Excerpt>

------------------------------------------------

Too Young To Be Sad received positive reviews from critics, praising McRae's vocal performance, the production and lyrical themes. Many critics considered this EP an improvement compared to its predecessor. Eloise Bulmer of DIY noted that while the EP dwells on the well-trodden ground of growing pains arising from relationship drama, McRae sounds earnest and convincing. "You Broke Me First" and "Wish I Loved You in the 90s" were singled out as stand out tracks. Overall, Bulmer sums up the EP as a solid demonstration of what McRae does best, being among the class of young songwriters successfully turning old cliches into fresh perspectives. Laura Freyaldenhoven of When the Horn Blows spoke highly of the EP, describing it as everything you want from a pop record, with flawless hooks, spectacular sceneries and not a single note out of place, adding that on the EP, one sonic high chases another, as the emotional scales are raised throughout the record. Freyaldenhoven further praised the production and songwriting of the EP, noting that it is "a gorgeous blend of magnetic, slow-moving beats and soaring hooks, infused with a heart-on-sleeve lyricism that is as relatable as it is heart-breaking".

------------------------------------------------

Challenge a> Based on the excerpt, why did Freyaldenhoven call the EP everything you want from a pop record? Answer in one to three sentences.
The excerpt and the stored entries have nothing to do with each other.

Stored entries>
------------------------------------------------

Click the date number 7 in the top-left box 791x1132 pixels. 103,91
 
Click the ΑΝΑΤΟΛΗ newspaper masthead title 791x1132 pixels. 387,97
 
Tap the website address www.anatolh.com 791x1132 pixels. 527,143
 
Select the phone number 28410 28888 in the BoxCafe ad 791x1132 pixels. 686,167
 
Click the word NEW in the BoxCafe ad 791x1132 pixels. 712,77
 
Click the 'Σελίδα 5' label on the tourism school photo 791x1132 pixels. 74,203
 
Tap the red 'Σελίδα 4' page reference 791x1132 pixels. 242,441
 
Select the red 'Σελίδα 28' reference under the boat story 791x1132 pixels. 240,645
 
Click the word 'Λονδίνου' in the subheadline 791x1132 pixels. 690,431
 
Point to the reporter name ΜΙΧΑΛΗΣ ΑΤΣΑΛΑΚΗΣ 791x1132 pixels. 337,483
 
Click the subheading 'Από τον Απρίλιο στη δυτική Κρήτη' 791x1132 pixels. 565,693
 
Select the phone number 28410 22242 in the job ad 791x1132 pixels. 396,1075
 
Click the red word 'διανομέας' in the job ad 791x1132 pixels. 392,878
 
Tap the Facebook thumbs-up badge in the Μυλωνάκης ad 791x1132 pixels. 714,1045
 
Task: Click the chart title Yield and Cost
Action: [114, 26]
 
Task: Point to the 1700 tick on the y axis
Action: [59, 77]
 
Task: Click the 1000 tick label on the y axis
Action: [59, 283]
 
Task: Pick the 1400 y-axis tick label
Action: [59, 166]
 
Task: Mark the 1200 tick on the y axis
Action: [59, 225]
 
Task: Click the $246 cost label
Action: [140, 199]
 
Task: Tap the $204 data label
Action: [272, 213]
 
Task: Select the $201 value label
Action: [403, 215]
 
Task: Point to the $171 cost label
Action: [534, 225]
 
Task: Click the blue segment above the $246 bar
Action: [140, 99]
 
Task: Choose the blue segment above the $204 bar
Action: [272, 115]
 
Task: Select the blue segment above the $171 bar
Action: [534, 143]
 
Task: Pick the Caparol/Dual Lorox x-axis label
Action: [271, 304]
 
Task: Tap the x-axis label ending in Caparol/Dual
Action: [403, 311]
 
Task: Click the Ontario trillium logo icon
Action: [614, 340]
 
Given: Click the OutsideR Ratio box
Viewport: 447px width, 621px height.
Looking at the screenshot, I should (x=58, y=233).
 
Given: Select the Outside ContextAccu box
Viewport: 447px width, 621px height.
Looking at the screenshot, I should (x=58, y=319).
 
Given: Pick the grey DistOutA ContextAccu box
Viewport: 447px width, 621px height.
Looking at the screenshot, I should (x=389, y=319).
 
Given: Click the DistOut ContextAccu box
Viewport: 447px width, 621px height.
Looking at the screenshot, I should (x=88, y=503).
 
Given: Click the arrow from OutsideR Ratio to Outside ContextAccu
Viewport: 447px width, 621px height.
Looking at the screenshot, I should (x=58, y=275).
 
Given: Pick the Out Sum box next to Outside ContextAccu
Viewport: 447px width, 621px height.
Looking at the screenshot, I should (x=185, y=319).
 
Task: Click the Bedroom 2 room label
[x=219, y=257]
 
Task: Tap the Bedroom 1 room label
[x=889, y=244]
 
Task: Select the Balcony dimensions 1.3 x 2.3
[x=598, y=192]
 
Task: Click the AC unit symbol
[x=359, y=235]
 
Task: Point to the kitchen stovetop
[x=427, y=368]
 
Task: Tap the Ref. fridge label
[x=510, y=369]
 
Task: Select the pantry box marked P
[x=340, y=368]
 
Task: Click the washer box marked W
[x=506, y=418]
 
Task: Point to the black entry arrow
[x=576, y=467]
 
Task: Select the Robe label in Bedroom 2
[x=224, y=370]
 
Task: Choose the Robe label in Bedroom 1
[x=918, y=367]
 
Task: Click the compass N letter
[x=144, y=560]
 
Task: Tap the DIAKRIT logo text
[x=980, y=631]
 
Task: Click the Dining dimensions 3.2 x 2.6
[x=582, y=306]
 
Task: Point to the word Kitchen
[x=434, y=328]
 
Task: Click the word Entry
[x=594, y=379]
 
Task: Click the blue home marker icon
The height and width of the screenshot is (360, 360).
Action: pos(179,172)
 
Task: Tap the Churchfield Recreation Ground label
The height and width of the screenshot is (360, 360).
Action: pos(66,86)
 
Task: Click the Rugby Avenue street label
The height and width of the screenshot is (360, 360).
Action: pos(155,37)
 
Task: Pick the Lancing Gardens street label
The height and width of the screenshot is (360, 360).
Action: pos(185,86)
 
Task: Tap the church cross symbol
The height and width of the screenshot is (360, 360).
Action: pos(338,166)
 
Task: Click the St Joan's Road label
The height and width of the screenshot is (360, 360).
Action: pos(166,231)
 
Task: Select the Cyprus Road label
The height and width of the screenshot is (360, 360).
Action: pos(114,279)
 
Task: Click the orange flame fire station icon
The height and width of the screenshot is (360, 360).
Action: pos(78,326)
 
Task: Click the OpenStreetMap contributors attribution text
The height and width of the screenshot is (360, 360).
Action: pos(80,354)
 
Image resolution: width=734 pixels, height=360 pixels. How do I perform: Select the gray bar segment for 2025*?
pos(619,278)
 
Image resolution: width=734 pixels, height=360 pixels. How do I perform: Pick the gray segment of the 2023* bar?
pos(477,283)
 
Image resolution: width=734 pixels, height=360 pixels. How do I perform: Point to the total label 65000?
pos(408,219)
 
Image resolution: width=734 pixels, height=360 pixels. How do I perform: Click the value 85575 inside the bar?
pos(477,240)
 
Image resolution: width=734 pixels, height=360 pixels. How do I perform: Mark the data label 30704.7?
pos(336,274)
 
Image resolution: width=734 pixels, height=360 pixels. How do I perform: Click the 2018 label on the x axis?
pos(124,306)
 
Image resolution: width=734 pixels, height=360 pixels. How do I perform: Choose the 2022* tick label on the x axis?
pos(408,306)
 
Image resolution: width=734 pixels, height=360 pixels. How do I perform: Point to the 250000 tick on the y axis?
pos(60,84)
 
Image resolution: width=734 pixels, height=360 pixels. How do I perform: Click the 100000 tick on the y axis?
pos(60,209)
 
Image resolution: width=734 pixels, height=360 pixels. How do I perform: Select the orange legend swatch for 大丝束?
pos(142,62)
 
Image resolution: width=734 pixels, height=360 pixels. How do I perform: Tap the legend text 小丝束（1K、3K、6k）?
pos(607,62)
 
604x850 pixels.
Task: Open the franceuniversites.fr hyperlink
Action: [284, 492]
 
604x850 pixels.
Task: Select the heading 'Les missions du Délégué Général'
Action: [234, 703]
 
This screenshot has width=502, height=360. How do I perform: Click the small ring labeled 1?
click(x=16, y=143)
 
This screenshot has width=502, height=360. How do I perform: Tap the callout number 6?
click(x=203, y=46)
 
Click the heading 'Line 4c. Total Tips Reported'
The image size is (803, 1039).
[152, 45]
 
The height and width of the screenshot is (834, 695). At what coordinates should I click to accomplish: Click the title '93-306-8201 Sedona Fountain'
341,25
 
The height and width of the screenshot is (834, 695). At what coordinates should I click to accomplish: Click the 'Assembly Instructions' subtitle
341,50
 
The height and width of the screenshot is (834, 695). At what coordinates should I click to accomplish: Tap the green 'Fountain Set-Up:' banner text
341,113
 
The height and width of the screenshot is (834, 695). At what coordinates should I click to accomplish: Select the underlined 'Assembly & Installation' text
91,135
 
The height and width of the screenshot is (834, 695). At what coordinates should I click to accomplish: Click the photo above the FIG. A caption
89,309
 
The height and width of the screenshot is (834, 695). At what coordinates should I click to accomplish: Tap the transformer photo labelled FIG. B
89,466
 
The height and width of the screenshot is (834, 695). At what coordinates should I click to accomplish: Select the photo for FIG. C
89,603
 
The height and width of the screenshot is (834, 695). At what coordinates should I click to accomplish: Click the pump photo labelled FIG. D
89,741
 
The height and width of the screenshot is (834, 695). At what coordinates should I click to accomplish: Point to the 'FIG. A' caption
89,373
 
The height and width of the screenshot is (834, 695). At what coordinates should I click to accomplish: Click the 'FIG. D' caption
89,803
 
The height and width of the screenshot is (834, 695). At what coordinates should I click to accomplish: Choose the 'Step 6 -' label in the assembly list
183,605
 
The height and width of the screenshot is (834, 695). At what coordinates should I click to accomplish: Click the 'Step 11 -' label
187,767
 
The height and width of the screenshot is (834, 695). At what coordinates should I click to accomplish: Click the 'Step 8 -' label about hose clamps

------------------------------------------------

Challenge b> Copy the stored entries word for word, beginning with their first line and continuing through the line that contains "Select the red".

Exercise output a> She described it as having flawless hooks, spectacular sceneries and not a single note out of place. She added that one sonic high chases another as the emotional scales are raised throughout the record.

Exercise output b>
Click the date number 7 in the top-left box 791x1132 pixels. 103,91
 
Click the ΑΝΑΤΟΛΗ newspaper masthead title 791x1132 pixels. 387,97
 
Tap the website address www.anatolh.com 791x1132 pixels. 527,143
 
Select the phone number 28410 28888 in the BoxCafe ad 791x1132 pixels. 686,167
 
Click the word NEW in the BoxCafe ad 791x1132 pixels. 712,77
 
Click the 'Σελίδα 5' label on the tourism school photo 791x1132 pixels. 74,203
 
Tap the red 'Σελίδα 4' page reference 791x1132 pixels. 242,441
 
Select the red 'Σελίδα 28' reference under the boat story 791x1132 pixels. 240,645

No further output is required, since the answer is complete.